• _WHAT THIS TASK INVOLVES_
Show every line below where "search" appears.

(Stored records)
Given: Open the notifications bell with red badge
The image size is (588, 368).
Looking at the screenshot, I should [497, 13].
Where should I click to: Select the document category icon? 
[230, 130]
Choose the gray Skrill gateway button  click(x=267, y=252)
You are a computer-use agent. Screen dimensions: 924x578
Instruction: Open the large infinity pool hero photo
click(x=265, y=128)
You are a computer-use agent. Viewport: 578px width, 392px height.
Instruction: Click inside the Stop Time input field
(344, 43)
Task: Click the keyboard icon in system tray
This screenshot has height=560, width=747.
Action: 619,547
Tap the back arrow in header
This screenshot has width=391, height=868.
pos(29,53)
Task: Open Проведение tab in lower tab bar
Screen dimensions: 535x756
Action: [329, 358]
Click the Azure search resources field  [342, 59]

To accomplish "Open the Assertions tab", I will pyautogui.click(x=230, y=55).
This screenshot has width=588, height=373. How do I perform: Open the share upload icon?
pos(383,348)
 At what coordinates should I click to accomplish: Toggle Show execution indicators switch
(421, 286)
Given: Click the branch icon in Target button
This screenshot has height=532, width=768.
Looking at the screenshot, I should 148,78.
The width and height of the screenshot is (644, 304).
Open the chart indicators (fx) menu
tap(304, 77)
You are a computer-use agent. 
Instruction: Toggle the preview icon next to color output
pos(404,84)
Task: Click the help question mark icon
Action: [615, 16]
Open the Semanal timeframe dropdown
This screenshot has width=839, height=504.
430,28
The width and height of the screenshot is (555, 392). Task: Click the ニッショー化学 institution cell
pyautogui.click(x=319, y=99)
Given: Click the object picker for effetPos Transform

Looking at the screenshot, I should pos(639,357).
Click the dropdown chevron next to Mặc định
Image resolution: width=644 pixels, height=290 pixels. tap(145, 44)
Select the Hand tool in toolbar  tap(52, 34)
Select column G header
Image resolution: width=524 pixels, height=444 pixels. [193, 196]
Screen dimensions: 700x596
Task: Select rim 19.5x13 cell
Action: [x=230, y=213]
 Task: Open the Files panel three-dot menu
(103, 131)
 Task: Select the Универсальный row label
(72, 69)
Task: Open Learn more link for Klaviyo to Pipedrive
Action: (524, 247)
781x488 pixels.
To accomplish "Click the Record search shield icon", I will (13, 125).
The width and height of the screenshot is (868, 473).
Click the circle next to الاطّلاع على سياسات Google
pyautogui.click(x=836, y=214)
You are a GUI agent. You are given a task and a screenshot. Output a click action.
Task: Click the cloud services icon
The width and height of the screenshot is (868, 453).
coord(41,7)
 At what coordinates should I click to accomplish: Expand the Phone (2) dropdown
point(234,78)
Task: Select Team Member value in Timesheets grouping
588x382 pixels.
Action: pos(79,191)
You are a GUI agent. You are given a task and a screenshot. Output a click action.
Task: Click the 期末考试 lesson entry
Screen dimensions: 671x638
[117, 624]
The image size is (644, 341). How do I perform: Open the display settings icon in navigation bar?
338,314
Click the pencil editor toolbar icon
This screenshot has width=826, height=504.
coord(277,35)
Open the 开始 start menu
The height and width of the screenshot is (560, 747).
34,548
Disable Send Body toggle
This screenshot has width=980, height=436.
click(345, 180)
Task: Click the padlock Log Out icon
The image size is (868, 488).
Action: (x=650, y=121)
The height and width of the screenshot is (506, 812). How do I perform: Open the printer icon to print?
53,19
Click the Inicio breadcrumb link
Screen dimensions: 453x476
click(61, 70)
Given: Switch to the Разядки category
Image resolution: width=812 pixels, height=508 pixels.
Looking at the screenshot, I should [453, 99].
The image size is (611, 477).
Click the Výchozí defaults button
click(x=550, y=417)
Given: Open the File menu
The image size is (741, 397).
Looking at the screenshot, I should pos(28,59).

• _ANSWER FOR THE TASK_
Click the Azure search resources field  [342, 59]
To accomplish "Click the Record search shield icon", I will (13, 125).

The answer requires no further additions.